5 minutes with... Thomas Mesereau
Starting out, what did you expect from a career in law?
One of the reasons I chose law school was to preserve career options. I did not know which area of law was best for me. I was hoping to find a particular niche where I could demonstrate passion and excellence. It took a while for me to focus on criminal defense. Previously, I had tried corporate law, civil litigation and criminal prosecution.
What do you consider to have been your big break?
Professionally, the Michael Jackson case was a big break for me. It was the most media-saturated case in world history. More accredited media covered the case than the American murder cases of O.J. Simpson and Scott Peterson combined.
What differences do you see in today's legal market compared to when you started?
Because of the troubled American economy, legal jobs are scarcer than when I graduated from law school. Additionally, American law school graduates are graduating with considerable debt. I attended a California state law school for $450 per semester. Today, law students in the California state system are spending approximately $40,000 per year to attend. However, because of technology, it has never been cheaper to open your own law office. When I graduated from law school, we assumed that you needed a physical law library, various assistants, etc, to practice law.

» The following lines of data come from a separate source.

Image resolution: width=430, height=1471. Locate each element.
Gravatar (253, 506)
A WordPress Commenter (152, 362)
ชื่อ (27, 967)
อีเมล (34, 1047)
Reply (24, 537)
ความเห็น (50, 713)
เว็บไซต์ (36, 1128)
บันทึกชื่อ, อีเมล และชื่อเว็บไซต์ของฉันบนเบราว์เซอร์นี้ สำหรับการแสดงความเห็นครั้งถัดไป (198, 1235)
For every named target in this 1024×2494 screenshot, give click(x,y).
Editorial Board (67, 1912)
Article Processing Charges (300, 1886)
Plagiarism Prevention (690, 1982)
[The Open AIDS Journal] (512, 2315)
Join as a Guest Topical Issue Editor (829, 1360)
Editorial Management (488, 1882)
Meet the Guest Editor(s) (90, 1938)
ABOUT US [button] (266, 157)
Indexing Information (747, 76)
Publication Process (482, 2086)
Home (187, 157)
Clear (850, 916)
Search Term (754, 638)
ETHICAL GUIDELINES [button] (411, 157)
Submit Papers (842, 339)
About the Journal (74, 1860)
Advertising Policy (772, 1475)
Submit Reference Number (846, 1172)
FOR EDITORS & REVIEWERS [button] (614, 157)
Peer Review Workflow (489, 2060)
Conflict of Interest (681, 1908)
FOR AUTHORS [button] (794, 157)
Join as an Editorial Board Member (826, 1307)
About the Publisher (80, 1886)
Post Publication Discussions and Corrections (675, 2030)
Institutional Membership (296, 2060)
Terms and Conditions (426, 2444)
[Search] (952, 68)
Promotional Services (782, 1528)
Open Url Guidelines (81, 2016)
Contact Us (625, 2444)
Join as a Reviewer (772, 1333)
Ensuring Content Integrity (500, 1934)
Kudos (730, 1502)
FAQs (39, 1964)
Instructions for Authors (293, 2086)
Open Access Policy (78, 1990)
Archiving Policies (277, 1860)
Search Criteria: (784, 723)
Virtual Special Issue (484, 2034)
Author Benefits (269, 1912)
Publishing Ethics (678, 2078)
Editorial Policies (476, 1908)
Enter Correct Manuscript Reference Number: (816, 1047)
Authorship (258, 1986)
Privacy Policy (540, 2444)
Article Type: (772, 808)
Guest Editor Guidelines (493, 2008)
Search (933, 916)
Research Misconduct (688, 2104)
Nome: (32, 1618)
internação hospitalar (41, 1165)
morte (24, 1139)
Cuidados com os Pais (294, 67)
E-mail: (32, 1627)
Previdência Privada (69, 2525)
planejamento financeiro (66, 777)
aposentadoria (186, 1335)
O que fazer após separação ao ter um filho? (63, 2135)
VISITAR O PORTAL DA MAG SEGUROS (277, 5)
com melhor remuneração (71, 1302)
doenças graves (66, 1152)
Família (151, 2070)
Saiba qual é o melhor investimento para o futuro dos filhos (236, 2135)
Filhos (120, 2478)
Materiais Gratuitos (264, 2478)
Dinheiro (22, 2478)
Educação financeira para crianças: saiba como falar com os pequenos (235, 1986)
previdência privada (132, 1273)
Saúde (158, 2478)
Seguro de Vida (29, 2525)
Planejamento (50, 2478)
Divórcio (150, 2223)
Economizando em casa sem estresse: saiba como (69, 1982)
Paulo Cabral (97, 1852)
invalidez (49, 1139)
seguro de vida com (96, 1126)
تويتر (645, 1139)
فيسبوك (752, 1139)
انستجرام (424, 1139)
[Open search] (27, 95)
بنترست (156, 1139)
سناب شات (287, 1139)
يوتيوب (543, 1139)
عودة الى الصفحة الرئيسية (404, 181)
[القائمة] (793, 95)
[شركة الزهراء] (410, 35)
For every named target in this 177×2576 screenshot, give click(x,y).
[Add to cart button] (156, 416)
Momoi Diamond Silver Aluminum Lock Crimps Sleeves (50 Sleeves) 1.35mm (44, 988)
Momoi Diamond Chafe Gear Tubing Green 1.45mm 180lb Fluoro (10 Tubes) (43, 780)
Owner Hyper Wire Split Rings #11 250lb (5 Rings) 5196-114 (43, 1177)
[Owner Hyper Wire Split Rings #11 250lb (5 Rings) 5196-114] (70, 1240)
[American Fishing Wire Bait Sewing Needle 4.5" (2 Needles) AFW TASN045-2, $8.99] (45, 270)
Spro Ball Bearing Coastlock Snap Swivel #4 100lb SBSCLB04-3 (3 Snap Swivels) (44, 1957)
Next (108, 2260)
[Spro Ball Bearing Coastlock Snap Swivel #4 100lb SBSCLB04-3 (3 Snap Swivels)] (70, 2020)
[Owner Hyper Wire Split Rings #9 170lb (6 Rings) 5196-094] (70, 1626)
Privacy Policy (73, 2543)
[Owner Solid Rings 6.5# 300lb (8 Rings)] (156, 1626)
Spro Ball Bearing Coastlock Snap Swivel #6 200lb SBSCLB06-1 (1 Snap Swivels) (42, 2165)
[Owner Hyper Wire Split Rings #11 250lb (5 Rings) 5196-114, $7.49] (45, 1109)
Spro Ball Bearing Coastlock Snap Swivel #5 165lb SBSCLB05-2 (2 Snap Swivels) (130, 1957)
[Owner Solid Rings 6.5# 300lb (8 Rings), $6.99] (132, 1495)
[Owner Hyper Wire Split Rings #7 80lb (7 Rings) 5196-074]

Now, all of this can be accomplished online.
What achievement are you most proud of?
Let me begin by stating that everyone’s case is the most important to them. I do not consider one life to be any more valuable than another. I am particularly proud of the fact that I chose compassion, humanity and justice over money in my career. I made a very specific decision that most lawyers were primarily motivated by money and considerably unhappy. This was not enough for me. Many years ago, I devoted myself to defending the poor and oppressed at considerable financial expense to me. I am very proud of this decision.
“The Michael Jackson case was a big break for me. It was the most media-saturated case in world history.”
What do you consider your greatest failure or regret?
Philosophically, I believe that the good and bad in life are interconnected. You cannot look at a good experience in isolation from the disappointing ones. One of the keys to a fulfilling life is to learn from the failure, embarrassments and regrets. Conversely, failures, regrets, etc, are directly related to the victories, successes and happy moments. At this stage in my life, I would not change anything given my blessings and advantages. However, if I had to change anything, I would have worried less about who I am and where I belong at younger stages of my life.
What law would you want to change, abolish or create?
I would like to abolish the death penalty. It is applied in a very unjust, arbitrary fashion in America. Mistakes are made and innocent people are executed. To me, the death penalty is nothing more than 'legislated revenge'.
Who is your legal hero?
I have a number of legal heroes. They include Earl Rogers, Clarence Darrow, William Kuntsler, Thurgood Marshall and Johnnie Cochran.
What career would you have in your second life?
The same one I chose. If I were forced to choose something else, it would have to have a humanitarian element. Perhaps, I would be a social worker. I also have fantasies of being a solitary, successful novelist.
How would you like to be remembered?
I would like to be remembered as a compassionate, decent individual who made a positive difference in people’s lives.